_Material shown:_
══════════
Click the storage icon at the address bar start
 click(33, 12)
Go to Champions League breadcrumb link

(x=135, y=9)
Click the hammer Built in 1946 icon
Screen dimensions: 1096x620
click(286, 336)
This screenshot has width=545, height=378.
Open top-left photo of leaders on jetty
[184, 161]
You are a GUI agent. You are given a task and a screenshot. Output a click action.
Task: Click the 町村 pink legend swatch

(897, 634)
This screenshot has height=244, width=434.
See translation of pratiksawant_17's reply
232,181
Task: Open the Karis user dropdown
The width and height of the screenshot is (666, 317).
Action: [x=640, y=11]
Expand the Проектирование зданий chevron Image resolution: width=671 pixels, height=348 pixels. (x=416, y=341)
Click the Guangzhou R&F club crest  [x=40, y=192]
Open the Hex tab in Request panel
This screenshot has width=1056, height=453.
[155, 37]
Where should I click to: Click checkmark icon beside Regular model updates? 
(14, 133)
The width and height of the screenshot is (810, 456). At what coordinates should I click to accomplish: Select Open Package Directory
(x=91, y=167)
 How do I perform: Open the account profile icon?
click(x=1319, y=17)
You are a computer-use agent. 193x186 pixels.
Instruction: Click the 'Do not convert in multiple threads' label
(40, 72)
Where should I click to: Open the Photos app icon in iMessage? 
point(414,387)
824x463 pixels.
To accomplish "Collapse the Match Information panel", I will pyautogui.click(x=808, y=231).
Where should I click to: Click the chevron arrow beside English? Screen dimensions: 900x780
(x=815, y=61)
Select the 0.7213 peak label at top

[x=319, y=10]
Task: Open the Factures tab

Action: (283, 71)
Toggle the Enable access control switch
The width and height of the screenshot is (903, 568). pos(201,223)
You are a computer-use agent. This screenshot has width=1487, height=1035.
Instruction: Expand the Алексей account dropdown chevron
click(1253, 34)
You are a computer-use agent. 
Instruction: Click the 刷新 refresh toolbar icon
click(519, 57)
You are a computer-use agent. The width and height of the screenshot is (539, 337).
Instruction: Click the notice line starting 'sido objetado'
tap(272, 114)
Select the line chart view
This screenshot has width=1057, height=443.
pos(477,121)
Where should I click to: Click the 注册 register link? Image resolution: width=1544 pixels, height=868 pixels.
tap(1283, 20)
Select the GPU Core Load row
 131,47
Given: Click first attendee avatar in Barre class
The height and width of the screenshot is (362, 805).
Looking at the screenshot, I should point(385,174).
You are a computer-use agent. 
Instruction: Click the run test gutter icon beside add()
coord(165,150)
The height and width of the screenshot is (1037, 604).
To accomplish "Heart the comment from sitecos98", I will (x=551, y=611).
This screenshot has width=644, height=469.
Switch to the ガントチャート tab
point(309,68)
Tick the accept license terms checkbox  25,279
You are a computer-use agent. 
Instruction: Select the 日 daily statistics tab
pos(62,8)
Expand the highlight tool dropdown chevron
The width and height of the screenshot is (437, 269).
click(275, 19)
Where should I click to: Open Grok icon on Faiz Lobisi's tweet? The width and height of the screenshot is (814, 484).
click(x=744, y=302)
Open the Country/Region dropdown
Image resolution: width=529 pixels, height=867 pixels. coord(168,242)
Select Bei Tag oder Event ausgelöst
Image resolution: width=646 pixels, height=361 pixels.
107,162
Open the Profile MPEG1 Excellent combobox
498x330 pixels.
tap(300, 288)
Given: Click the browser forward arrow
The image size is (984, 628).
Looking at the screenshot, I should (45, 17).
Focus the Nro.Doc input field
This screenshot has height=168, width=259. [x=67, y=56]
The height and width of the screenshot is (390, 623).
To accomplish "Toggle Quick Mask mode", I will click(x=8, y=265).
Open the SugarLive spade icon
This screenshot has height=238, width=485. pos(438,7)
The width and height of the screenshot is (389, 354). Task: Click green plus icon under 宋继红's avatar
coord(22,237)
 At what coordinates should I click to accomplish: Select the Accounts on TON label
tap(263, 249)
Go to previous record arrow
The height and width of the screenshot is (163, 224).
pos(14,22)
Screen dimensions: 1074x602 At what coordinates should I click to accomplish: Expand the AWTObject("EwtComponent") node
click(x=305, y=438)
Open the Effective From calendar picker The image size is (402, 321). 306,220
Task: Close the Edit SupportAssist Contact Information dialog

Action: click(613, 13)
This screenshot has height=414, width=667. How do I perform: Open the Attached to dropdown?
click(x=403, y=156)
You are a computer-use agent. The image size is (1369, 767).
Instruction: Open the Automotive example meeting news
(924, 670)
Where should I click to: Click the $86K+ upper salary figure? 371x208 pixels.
══════════
_Problem requirements:_ Once the records have been read, print them all again exactly.

_Answer for the task:_
Click the storage icon at the address bar start
 click(33, 12)
Go to Champions League breadcrumb link

(x=135, y=9)
Click the hammer Built in 1946 icon
Screen dimensions: 1096x620
click(286, 336)
This screenshot has width=545, height=378.
Open top-left photo of leaders on jetty
[184, 161]
You are a GUI agent. You are given a task and a screenshot. Output a click action.
Task: Click the 町村 pink legend swatch

(897, 634)
This screenshot has height=244, width=434.
See translation of pratiksawant_17's reply
232,181
Task: Open the Karis user dropdown
The width and height of the screenshot is (666, 317).
Action: [x=640, y=11]
Expand the Проектирование зданий chevron Image resolution: width=671 pixels, height=348 pixels. (x=416, y=341)
Click the Guangzhou R&F club crest  [x=40, y=192]
Open the Hex tab in Request panel
This screenshot has width=1056, height=453.
[155, 37]
Where should I click to: Click checkmark icon beside Regular model updates? 
(14, 133)
The width and height of the screenshot is (810, 456). At what coordinates should I click to accomplish: Select Open Package Directory
(x=91, y=167)
 How do I perform: Open the account profile icon?
click(x=1319, y=17)
You are a computer-use agent. 193x186 pixels.
Instruction: Click the 'Do not convert in multiple threads' label
(40, 72)
Where should I click to: Open the Photos app icon in iMessage? 
point(414,387)
824x463 pixels.
To accomplish "Collapse the Match Information panel", I will pyautogui.click(x=808, y=231).
Where should I click to: Click the chevron arrow beside English? Screen dimensions: 900x780
(x=815, y=61)
Select the 0.7213 peak label at top

[x=319, y=10]
Task: Open the Factures tab

Action: (283, 71)
Toggle the Enable access control switch
The width and height of the screenshot is (903, 568). pos(201,223)
You are a computer-use agent. This screenshot has width=1487, height=1035.
Instruction: Expand the Алексей account dropdown chevron
click(1253, 34)
You are a computer-use agent. 
Instruction: Click the 刷新 refresh toolbar icon
click(519, 57)
You are a computer-use agent. The width and height of the screenshot is (539, 337).
Instruction: Click the notice line starting 'sido objetado'
tap(272, 114)
Select the line chart view
This screenshot has width=1057, height=443.
pos(477,121)
Where should I click to: Click the 注册 register link? Image resolution: width=1544 pixels, height=868 pixels.
tap(1283, 20)
Select the GPU Core Load row
 131,47
Given: Click first attendee avatar in Barre class
The height and width of the screenshot is (362, 805).
Looking at the screenshot, I should point(385,174).
You are a computer-use agent. 
Instruction: Click the run test gutter icon beside add()
coord(165,150)
The height and width of the screenshot is (1037, 604).
To accomplish "Heart the comment from sitecos98", I will (x=551, y=611).
This screenshot has width=644, height=469.
Switch to the ガントチャート tab
point(309,68)
Tick the accept license terms checkbox  25,279
You are a computer-use agent. 
Instruction: Select the 日 daily statistics tab
pos(62,8)
Expand the highlight tool dropdown chevron
The width and height of the screenshot is (437, 269).
click(275, 19)
Where should I click to: Open Grok icon on Faiz Lobisi's tweet? The width and height of the screenshot is (814, 484).
click(x=744, y=302)
Open the Country/Region dropdown
Image resolution: width=529 pixels, height=867 pixels. coord(168,242)
Select Bei Tag oder Event ausgelöst
Image resolution: width=646 pixels, height=361 pixels.
107,162
Open the Profile MPEG1 Excellent combobox
498x330 pixels.
tap(300, 288)
Given: Click the browser forward arrow
The image size is (984, 628).
Looking at the screenshot, I should (45, 17).
Focus the Nro.Doc input field
This screenshot has height=168, width=259. [x=67, y=56]
The height and width of the screenshot is (390, 623).
To accomplish "Toggle Quick Mask mode", I will click(x=8, y=265).
Open the SugarLive spade icon
This screenshot has height=238, width=485. pos(438,7)
The width and height of the screenshot is (389, 354). Task: Click green plus icon under 宋继红's avatar
coord(22,237)
 At what coordinates should I click to accomplish: Select the Accounts on TON label
tap(263, 249)
Go to previous record arrow
The height and width of the screenshot is (163, 224).
pos(14,22)
Screen dimensions: 1074x602 At what coordinates should I click to accomplish: Expand the AWTObject("EwtComponent") node
click(x=305, y=438)
Open the Effective From calendar picker The image size is (402, 321). 306,220
Task: Close the Edit SupportAssist Contact Information dialog

Action: click(613, 13)
This screenshot has height=414, width=667. How do I perform: Open the Attached to dropdown?
click(x=403, y=156)
You are a computer-use agent. The image size is (1369, 767).
Instruction: Open the Automotive example meeting news
(924, 670)
Where should I click to: Click the $86K+ upper salary figure? 371x208 pixels.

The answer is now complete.